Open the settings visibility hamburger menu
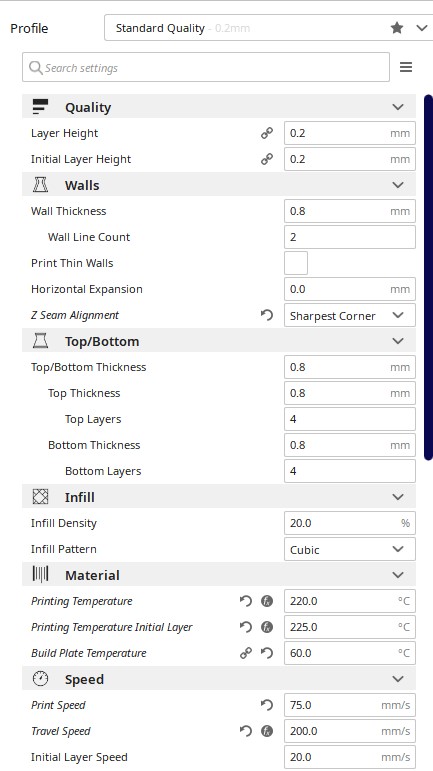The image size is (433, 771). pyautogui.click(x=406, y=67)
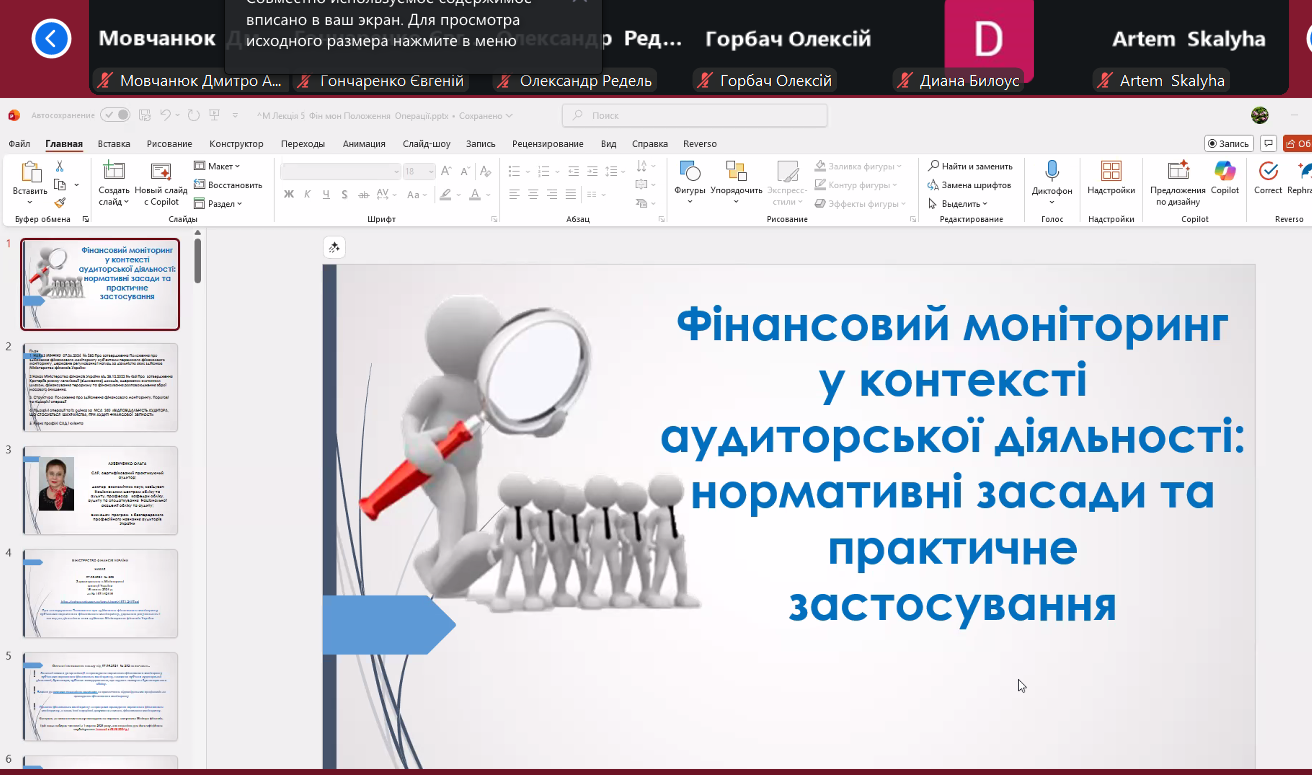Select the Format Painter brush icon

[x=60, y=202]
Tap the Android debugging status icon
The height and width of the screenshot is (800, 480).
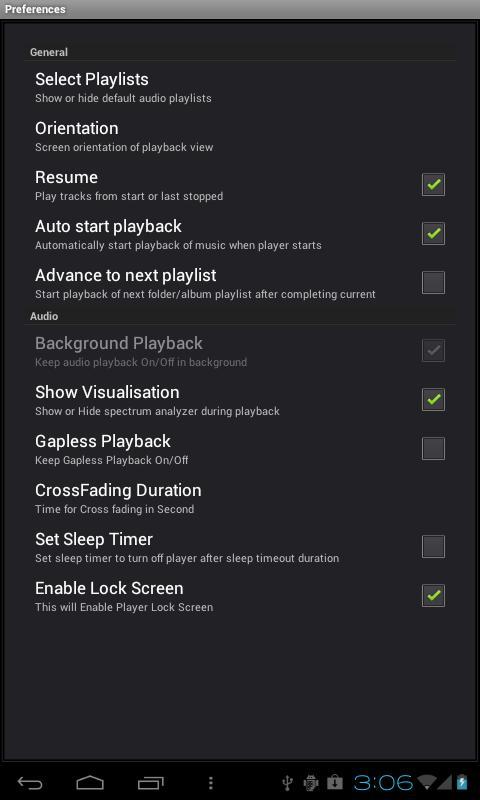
────────────────
→ **Written task**
Retype these rows word for word, leaving out the pictures.

→ **Problem solution**
Open the settings visibility hamburger menu
The image size is (433, 771). pyautogui.click(x=406, y=67)
Select the Format Painter brush icon

[x=60, y=202]
Tap the Android debugging status icon
The height and width of the screenshot is (800, 480).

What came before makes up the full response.